Context management is the discipline of deciding what information the model sees at each turn. Get it right, and your agent maintains coherent conversations across dozens of turns. Get it wrong, and users experience an agent that forgets what they said three messages ago.

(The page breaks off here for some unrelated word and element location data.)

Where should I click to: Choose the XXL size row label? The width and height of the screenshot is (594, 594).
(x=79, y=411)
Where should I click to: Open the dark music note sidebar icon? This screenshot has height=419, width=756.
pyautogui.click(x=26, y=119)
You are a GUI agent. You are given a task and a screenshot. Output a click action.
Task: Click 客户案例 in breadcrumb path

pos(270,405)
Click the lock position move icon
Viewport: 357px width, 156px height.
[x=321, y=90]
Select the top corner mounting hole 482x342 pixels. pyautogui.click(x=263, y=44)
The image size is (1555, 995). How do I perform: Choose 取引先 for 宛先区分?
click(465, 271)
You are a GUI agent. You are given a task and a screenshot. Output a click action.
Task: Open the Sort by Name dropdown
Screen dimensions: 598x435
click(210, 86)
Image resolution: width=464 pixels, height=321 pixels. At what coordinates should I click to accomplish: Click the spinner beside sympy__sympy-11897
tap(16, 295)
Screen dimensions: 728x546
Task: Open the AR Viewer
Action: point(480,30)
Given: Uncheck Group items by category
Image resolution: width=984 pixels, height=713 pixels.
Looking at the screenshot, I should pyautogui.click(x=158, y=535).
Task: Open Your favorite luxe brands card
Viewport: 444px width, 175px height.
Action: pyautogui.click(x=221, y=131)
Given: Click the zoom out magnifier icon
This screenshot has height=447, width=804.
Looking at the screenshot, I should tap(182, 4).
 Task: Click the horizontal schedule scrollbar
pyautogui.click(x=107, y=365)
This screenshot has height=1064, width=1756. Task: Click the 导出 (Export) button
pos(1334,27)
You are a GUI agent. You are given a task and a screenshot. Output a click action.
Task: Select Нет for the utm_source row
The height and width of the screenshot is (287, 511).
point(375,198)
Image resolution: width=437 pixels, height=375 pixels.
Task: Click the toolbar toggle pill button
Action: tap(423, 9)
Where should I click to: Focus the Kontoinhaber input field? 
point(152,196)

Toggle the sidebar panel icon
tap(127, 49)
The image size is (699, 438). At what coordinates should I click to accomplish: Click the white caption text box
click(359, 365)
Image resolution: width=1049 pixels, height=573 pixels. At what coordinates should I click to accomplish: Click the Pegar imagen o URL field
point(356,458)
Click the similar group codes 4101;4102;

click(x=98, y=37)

Strategy 1: Sliding Window with Priority

The simplest approach is a sliding window — keep the last N messages and drop everything else. But naive truncation drops important context. A better approach assigns priority levels:

flowchart TD
    MSG(["New message"])
    WORKING["Working memory<br/>rolling window"]
    EPISODIC[("Episodic memory<br/>past sessions")]
    SEMANTIC[("Semantic memory<br/>facts and preferences")]
    SUM["Summarizer<br/>compresses old turns"]
    ROUTER{"Retrieve<br/>needed memories"}
    PROMPT["Assembled context"]
    LLM["LLM"]
    UPD["Memory updater<br/>writes new facts"]
    MSG --> WORKING --> ROUTER
    ROUTER -->|Past sessions| EPISODIC
    ROUTER -->|User facts| SEMANTIC
    EPISODIC --> SUM --> PROMPT
    SEMANTIC --> PROMPT
    WORKING --> PROMPT --> LLM --> UPD
    UPD --> EPISODIC
    UPD --> SEMANTIC
    style ROUTER fill:#4f46e5,stroke:#4338ca,color:#fff
    style LLM fill:#f59e0b,stroke:#d97706,color:#1f2937
    style EPISODIC fill:#ede9fe,stroke:#7c3aed,color:#1e1b4b
    style SEMANTIC fill:#ede9fe,stroke:#7c3aed,color:#1e1b4b
from dataclasses import dataclass, field
from enum import IntEnum

class Priority(IntEnum):
    SYSTEM = 0      # Always keep
    PINNED = 1      # User-critical context
    RECENT = 2      # Last N messages
    HISTORICAL = 3  # Older messages, drop first

@dataclass
class ContextMessage:
    role: str
    content: str
    priority: Priority
    token_count: int

class ContextManager:
    def __init__(self, max_tokens: int = 8000):
        self.max_tokens = max_tokens
        self.messages: list[ContextMessage] = []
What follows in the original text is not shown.